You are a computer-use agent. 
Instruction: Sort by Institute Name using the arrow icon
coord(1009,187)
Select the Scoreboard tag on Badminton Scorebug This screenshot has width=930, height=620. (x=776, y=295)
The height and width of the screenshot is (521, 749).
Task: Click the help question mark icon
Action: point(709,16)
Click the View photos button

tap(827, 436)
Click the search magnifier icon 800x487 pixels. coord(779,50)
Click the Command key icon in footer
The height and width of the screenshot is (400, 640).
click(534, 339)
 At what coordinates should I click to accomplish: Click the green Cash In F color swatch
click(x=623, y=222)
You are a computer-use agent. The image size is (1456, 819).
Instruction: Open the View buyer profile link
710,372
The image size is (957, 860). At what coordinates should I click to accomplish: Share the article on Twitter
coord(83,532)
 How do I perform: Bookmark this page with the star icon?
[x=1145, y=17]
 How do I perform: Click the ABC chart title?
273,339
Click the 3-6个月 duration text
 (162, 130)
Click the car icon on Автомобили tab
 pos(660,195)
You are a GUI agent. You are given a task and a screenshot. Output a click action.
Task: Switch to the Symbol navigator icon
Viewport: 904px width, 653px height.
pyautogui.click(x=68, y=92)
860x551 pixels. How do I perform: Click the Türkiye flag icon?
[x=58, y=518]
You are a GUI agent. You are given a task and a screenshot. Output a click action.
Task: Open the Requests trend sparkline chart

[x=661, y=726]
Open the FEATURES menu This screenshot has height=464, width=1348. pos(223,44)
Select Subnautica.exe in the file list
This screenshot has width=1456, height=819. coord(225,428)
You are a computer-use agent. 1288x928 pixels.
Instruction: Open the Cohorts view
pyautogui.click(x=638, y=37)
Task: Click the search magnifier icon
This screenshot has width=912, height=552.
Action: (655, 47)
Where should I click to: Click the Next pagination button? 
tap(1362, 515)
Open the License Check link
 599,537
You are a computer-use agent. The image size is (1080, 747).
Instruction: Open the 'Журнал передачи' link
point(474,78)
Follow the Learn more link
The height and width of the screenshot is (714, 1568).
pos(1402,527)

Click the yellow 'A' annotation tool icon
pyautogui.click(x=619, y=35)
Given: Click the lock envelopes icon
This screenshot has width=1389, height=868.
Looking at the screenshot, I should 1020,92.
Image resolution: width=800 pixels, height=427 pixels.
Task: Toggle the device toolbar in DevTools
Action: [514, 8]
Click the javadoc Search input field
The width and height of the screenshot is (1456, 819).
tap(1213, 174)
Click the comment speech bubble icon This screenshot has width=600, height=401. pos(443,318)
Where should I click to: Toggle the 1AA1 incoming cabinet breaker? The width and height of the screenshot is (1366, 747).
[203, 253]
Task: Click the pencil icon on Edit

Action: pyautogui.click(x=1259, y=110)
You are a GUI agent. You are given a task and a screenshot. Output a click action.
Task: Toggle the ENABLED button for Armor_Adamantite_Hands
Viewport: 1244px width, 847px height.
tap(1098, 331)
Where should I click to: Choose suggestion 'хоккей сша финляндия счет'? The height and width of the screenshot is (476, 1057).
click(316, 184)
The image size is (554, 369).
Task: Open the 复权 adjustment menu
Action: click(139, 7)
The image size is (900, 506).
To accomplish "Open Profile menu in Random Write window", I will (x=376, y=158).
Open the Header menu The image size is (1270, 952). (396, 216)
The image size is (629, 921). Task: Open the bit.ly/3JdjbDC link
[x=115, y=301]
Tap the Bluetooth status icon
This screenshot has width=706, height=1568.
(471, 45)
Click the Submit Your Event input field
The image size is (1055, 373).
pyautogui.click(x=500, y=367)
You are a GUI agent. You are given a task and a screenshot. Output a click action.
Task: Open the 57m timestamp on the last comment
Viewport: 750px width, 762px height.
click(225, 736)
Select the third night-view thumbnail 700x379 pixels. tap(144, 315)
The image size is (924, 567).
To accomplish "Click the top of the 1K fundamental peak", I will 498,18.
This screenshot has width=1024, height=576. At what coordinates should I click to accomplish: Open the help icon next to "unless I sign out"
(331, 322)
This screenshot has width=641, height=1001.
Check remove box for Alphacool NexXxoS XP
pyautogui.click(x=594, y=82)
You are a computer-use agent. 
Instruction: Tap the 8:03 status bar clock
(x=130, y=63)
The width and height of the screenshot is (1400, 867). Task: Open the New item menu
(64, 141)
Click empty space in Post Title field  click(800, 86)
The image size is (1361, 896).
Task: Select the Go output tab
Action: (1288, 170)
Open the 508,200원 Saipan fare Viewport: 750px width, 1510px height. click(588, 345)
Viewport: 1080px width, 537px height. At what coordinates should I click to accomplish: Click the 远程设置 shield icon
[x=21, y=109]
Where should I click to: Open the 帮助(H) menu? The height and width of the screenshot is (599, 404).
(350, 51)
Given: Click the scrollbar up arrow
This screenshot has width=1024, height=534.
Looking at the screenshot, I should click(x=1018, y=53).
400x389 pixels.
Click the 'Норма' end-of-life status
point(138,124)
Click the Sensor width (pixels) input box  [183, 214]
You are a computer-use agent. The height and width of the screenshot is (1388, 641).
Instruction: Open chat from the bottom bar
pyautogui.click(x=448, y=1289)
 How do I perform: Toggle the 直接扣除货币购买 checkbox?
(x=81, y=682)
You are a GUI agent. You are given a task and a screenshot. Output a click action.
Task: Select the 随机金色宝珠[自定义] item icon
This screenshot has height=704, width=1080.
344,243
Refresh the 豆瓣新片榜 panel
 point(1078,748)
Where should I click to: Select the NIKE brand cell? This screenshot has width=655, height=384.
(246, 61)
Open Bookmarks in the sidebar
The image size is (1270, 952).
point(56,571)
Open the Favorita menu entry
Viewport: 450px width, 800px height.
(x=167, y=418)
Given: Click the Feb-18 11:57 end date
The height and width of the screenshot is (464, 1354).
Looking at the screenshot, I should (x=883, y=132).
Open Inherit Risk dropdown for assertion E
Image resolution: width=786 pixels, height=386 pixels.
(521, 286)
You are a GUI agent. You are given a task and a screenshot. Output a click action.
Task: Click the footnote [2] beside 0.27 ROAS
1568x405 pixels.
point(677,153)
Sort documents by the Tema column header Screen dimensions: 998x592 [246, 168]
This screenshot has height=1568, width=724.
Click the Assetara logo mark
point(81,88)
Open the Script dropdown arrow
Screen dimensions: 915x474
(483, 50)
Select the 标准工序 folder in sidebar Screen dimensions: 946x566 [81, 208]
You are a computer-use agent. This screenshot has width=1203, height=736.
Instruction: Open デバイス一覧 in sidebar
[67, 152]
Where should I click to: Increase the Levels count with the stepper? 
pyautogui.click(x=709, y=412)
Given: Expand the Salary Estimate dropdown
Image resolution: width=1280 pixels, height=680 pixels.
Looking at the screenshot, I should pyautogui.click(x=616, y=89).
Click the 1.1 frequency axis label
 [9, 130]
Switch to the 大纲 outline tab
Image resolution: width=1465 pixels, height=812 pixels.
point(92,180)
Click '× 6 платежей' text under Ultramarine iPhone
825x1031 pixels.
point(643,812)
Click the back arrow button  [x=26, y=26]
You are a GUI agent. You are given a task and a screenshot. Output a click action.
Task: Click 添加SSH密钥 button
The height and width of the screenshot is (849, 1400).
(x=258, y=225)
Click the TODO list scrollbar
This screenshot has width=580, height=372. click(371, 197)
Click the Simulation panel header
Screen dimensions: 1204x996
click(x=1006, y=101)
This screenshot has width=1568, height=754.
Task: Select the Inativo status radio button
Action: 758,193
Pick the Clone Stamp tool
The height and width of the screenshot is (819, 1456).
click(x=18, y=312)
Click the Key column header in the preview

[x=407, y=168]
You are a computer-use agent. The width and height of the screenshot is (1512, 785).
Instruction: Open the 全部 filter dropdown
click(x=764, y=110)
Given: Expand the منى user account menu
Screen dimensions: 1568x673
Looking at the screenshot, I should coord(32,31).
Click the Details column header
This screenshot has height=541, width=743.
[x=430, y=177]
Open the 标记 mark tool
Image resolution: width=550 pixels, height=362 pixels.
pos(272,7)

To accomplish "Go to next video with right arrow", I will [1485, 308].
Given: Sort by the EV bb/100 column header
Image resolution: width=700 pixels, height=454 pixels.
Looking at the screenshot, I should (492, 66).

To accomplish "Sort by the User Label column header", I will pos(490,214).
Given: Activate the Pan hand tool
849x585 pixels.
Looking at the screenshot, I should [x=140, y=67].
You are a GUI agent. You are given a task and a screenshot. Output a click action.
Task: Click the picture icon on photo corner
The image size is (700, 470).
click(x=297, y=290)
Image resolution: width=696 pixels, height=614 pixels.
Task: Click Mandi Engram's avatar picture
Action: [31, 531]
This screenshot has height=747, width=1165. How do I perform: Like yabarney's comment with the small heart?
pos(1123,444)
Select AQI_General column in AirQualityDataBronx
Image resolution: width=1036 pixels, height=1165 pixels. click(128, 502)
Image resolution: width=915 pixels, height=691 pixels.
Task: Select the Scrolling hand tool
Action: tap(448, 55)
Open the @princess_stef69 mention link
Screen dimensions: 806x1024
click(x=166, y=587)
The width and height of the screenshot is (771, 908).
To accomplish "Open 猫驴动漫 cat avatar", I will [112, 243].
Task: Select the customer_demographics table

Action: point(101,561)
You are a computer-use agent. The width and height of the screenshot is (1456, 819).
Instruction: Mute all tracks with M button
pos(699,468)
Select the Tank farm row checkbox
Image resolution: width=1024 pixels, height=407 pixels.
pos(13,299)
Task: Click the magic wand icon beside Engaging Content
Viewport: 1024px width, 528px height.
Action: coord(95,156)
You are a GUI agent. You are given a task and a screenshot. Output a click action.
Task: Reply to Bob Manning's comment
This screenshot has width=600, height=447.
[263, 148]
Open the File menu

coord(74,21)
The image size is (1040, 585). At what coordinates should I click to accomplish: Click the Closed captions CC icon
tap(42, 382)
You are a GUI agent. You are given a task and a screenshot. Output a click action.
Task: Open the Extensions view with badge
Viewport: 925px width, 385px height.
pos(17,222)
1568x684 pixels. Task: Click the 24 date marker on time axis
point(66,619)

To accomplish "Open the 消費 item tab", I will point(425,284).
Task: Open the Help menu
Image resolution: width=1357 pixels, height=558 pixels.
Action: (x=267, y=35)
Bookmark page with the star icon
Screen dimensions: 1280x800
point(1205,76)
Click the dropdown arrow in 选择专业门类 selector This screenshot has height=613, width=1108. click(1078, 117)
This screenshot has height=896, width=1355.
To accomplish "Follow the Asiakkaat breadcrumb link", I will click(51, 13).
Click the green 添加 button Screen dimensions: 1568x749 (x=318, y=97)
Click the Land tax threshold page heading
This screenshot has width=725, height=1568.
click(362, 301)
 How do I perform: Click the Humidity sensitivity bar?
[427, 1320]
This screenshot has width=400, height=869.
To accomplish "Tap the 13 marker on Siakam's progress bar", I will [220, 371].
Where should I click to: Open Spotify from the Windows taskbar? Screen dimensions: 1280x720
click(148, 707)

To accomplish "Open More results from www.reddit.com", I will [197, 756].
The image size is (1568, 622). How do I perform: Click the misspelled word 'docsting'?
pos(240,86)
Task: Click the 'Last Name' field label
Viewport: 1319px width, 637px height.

### EXERCISE
Reproduce the rows above verbatim, starting at the line that contains "860x551 pixels. How" and ending at the line that contains "Action: [514, 8]", including both of those lines.

### THE RESULT
860x551 pixels. How do I perform: Click the Türkiye flag icon?
[x=58, y=518]
You are a GUI agent. You are given a task and a screenshot. Output a click action.
Task: Open the Requests trend sparkline chart

[x=661, y=726]
Open the FEATURES menu This screenshot has height=464, width=1348. pos(223,44)
Select Subnautica.exe in the file list
This screenshot has width=1456, height=819. coord(225,428)
You are a computer-use agent. 1288x928 pixels.
Instruction: Open the Cohorts view
pyautogui.click(x=638, y=37)
Task: Click the search magnifier icon
This screenshot has width=912, height=552.
Action: (655, 47)
Where should I click to: Click the Next pagination button? 
tap(1362, 515)
Open the License Check link
 599,537
You are a computer-use agent. The image size is (1080, 747).
Instruction: Open the 'Журнал передачи' link
point(474,78)
Follow the Learn more link
The height and width of the screenshot is (714, 1568).
pos(1402,527)

Click the yellow 'A' annotation tool icon
pyautogui.click(x=619, y=35)
Given: Click the lock envelopes icon
This screenshot has width=1389, height=868.
Looking at the screenshot, I should 1020,92.
Image resolution: width=800 pixels, height=427 pixels.
Task: Toggle the device toolbar in DevTools
Action: [514, 8]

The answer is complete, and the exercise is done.